_EXERCISE DESCRIPTION:_
From the entries below, return exactly the lines beginning at the one that contains "Task: Go to next week with right chevron" and ending at the one that contains "This screenshot has width=1568, height=768.", both of them included, and only those lines.

[DATA EXTRACTS — start]

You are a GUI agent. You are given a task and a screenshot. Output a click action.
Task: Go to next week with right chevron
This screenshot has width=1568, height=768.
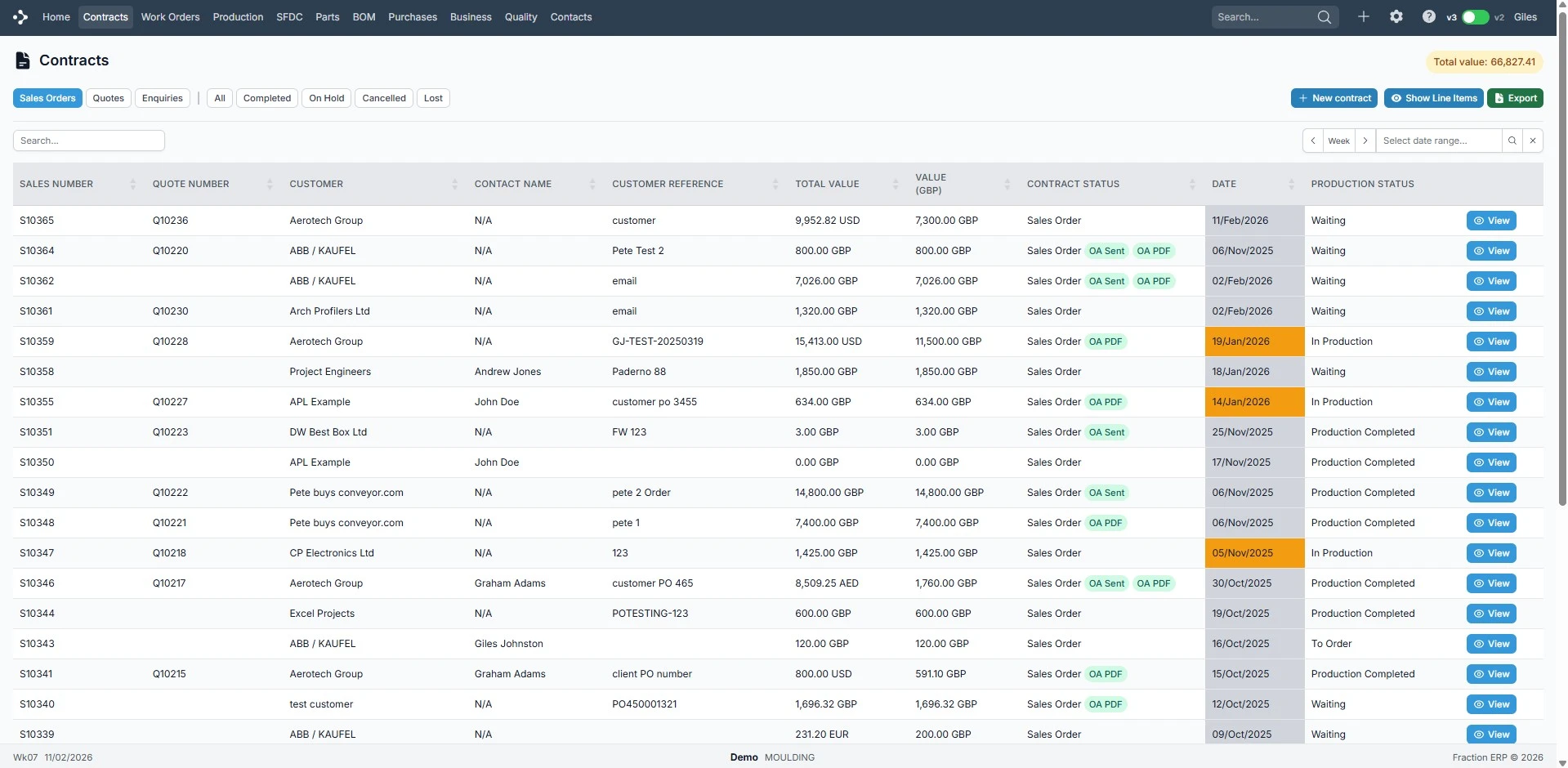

[DATA EXTRACTS — finish]
[DATA EXTRACTS — start]

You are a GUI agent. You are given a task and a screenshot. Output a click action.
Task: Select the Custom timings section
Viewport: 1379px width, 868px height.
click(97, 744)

[DATA EXTRACTS — finish]

_RESPONSE AREA:_
Task: Go to next week with right chevron
This screenshot has width=1568, height=768.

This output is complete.